The analysis so far justifies the reply by @Brett: there appears to be no simple relationship available. However, let's probe further. I am inspired to do so because, intuitively, a non-overlap of confidence intervals ought to say something!
First, notice that this form of the hypothesis test is valid only when we expect $s_1$ and $s_2$ to be at least approximately equal. (Otherwise we face the notorious Behrens-Fisher problem and its complexities.) Upon checking the approximate equality of the $s_i$, we could then create an approximate simplification in the form
$$\frac{m_1-m_2}{s\sqrt{1/n_1 + 1/n_2}} \gt \frac{\sqrt{n_2}t_\alpha(n_1) + \sqrt{n_1}t_\alpha(n_2)}{\sqrt{n_1 + n_2}}.$$
Here, $s \approx s_1 \approx s_2$. Realistically, we should not expect this informal comparison of confidence limits to have the same size as $\alpha$. Our question then is whether there exists an $\alpha'$ such that the right hand side is (at least approximately) equal to the correct t statistic. Namely, for what $\alpha'$ is it the case that
$$t_{\alpha'}(n_1+n_2) = \frac{\sqrt{n_2}t_\alpha(n_1) + \sqrt{n_1}t_\alpha(n_2)}{\sqrt{n_1 + n_2}}\text{?}$$
It turns out that for equal sample sizes, $\alpha$ and $\alpha'$ are connected (to pretty high accuracy) by a power law. For instance, here is a log-log plot of the two for the cases $n_1=n_2=2$ (lowest blue line), $n_1=n_2=5$ (middle red line), $n_1=n_2=\infty$ (highest gold line). The middle green dashed line is an approximation described below. The straightness of these curves belies a power law. It varies with $n=n_1=n_2$, but not much.
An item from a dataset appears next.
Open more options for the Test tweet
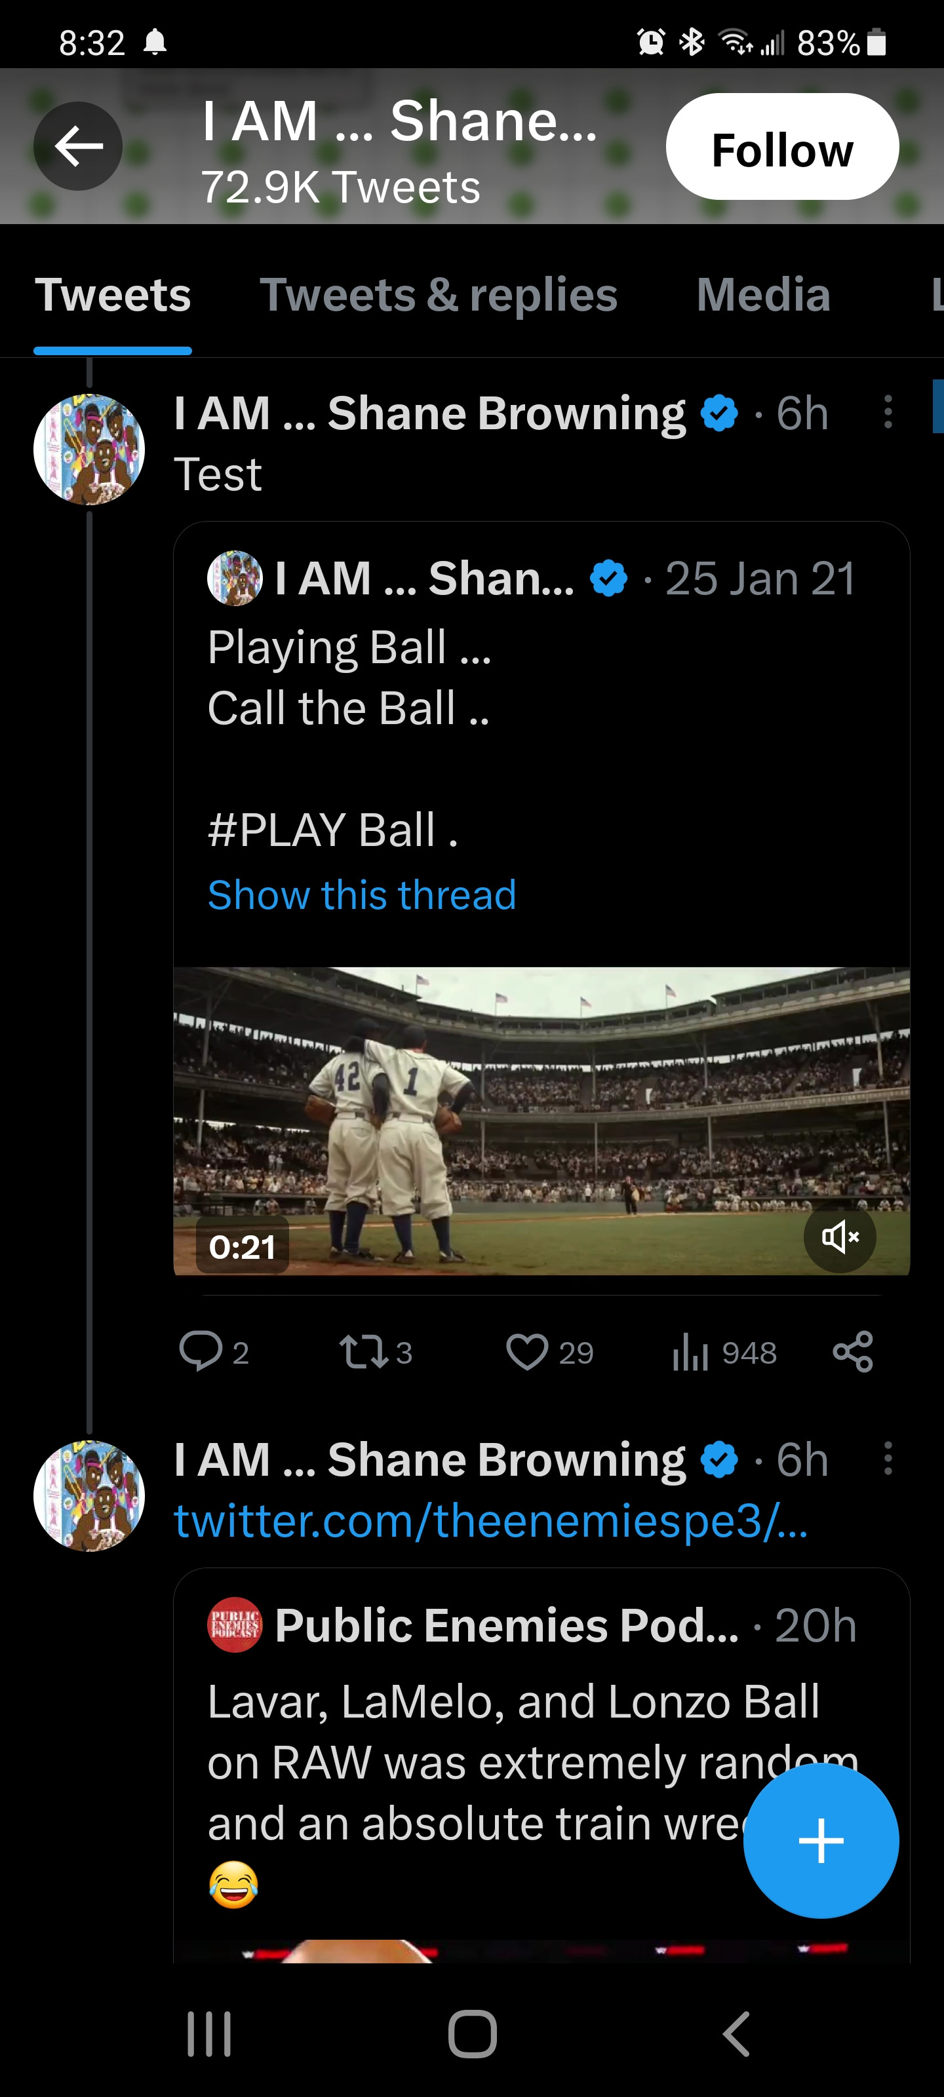The image size is (944, 2097). point(888,412)
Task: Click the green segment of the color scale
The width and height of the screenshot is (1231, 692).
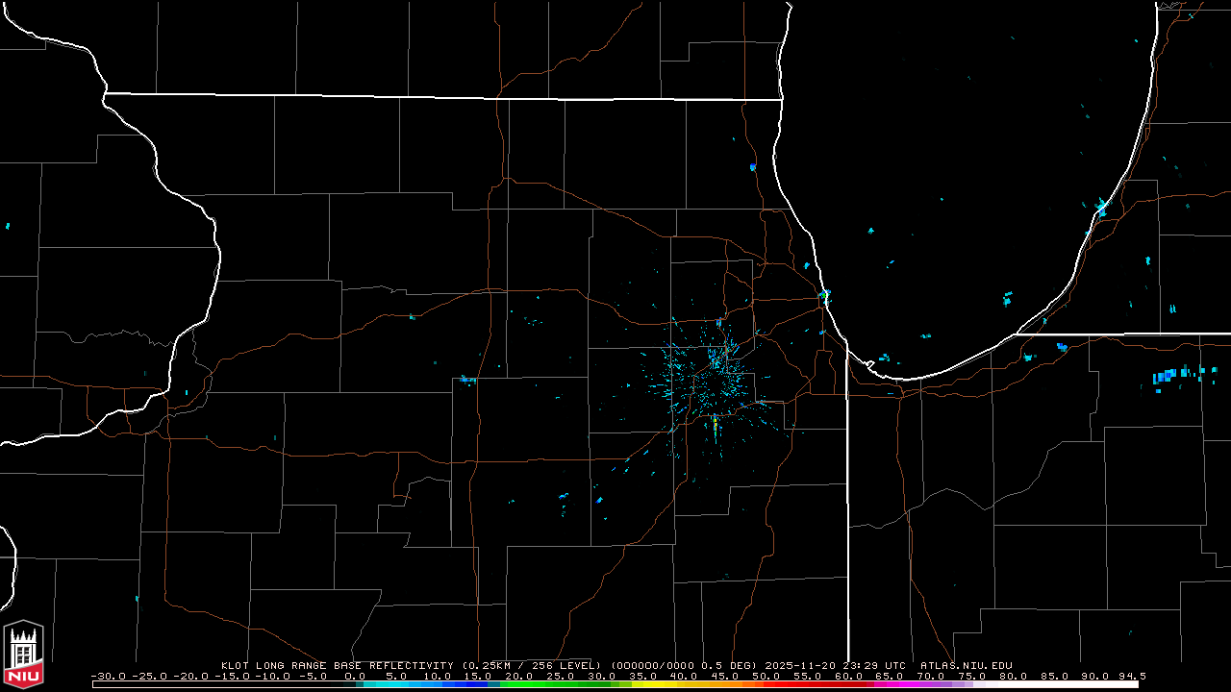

The answer does depend on the set $\{n_1, n_2\}$, but it is natural to wonder how much it really varies with changes in the sample sizes. In particular, we could hope that for moderate to large sample sizes (maybe $n_1 \ge 10, n_2 \ge 10$ or thereabouts) the sample size makes little difference. In this case, we could develop a quantitative way to relate $\alpha'$ to $\alpha$.
This approach turns out to work provided the sample sizes are not too different from each other. In the spirit of simplicity, I will report an omnibus formula for computing the test size $\alpha'$ corresponding to the confidence interval size $\alpha$. It is
$$\alpha' \approx e \alpha^{1.91};$$
that is,
$$\alpha' \approx \exp(1 + 1.91\log(\alpha)).$$
This formula works reasonably well in these common situations:
Both sample sizes are close to each other, $n_1 \approx n_2$, and $\alpha$ is not too extreme ($\alpha \gt .001$ or so).
One sample size is within about three times the other and the smallest isn't too small (roughly, greater than $10$) and again $\alpha$ is not too extreme.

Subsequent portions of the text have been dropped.